:: GIVEN INSTRUCTION 1 ::
Rewrite the stretch of the Martin Luther King Jr. Day thread from "Martin Luther King Jr. released" through "Irwin (Jan 18, 2021)", replacing "universal healthcare" with "universal health care".
:: GIVEN INSTRUCTION 2 ::
Extend the Martin Luther King Jr. Day thread beyond its final line.

:: DOCUMENT EXTRACT ::
# Martin Luther King Jr. Day 2021



## SeaBreeze (Jan 18, 2021)

Remembering Martin Luther King Jr. on this day.  Rest peacefully Martin, much respect!


----------



## fmdog44 (Jan 18, 2021)

Great man having to had to deal with the likes of LBJ and J Edgar Hoover.


----------



## Ruthanne (Jan 18, 2021)

Song by U2 About MLK Jr.


----------



## Aunt Bea (Jan 18, 2021)

_“What good is having the right to sit at a lunch counter if you can’t afford to buy a hamburger?”_ - Martin Luther King Jr.

Martin Luther King Jr. released The Economic and Social Bill of Rights two months before his death. In it, he called for guaranteed employment, a guaranteed minimum income, the elimination of ‘slums and racialized neighborhoods,’ free quality education, universal healthcare, and a requirement that regular folks have a role in shaping policies.


----------



## Irwin (Jan 18, 2021)

:: DATA EXTRACT ::
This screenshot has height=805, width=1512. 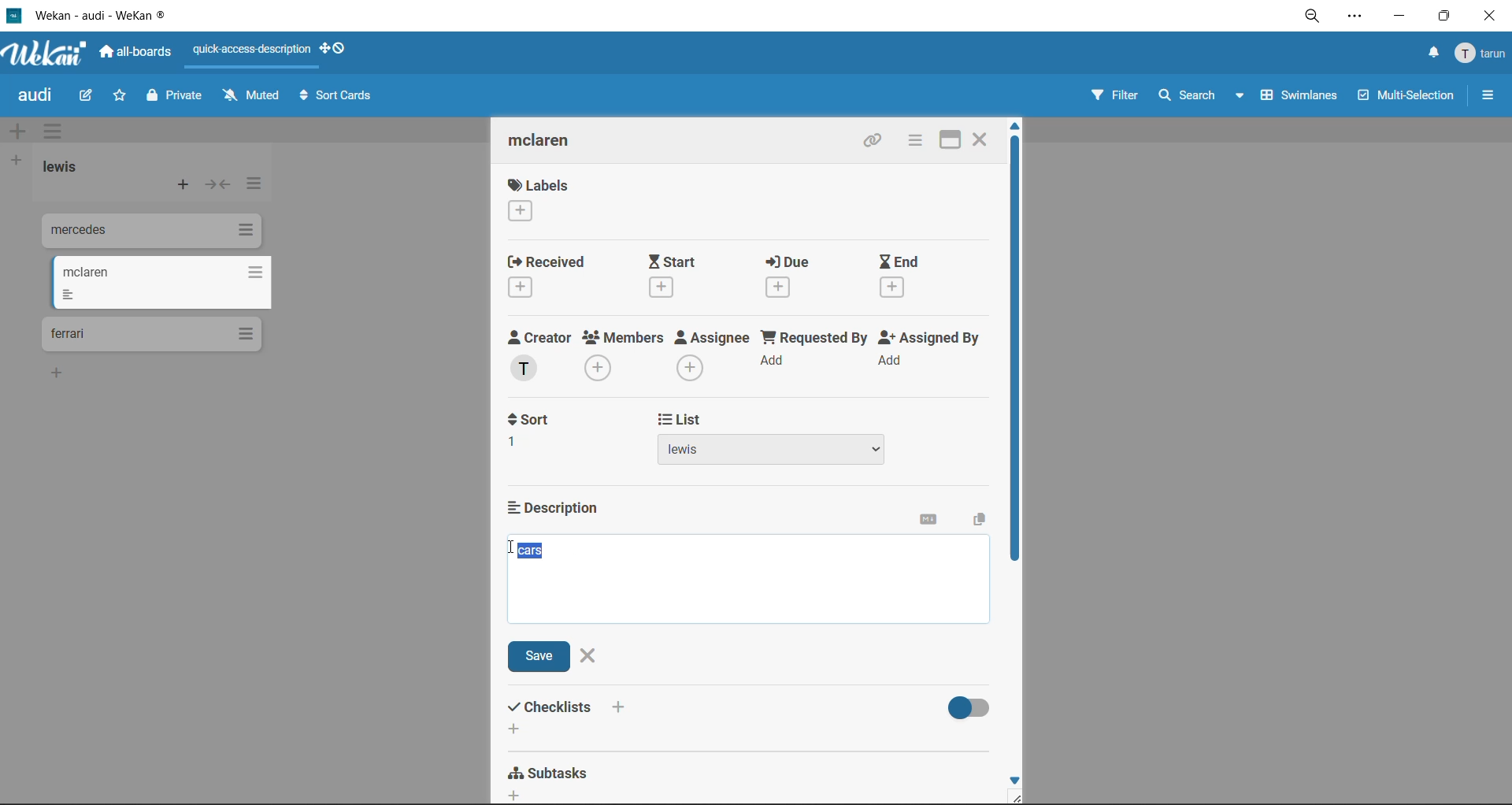 I want to click on search, so click(x=1203, y=96).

:: TASK ANSWER 1 ::
Martin Luther King Jr. released The Economic and Social Bill of Rights two months before his death. In it, he called for guaranteed employment, a guaranteed minimum income, the elimination of ‘slums and racialized neighborhoods,’ free quality education, universal health care, and a requirement that regular folks have a role in shaping policies.


----------



## Irwin (Jan 18, 2021)

:: TASK ANSWER 2 ::
Aunt Bea said:


> Martin Luther King Jr. released The Economic and Social Bill of Rights two months before his death. In it, he called for guaranteed employment, a guaranteed minimum income, the elimination of ‘slums and racialized neighborhoods,’ free quality education, universal healthcare, and a requirement that regular folks have a role in shaping policies.



Guaranteed employment would actually cost us less than incarcerating people, plus it would cut down on crime because people would be busy working. It would no doubt get corrupted, though, because of how our system is set up.


----------



## Pink Biz (Jan 18, 2021)

“Never, never be afraid to do what’s right, especially if the well-being of a person or animal is at stake. Society’s punishments are small compared to the wounds we inflict on our soul when we look the other way.” - MLK Jr.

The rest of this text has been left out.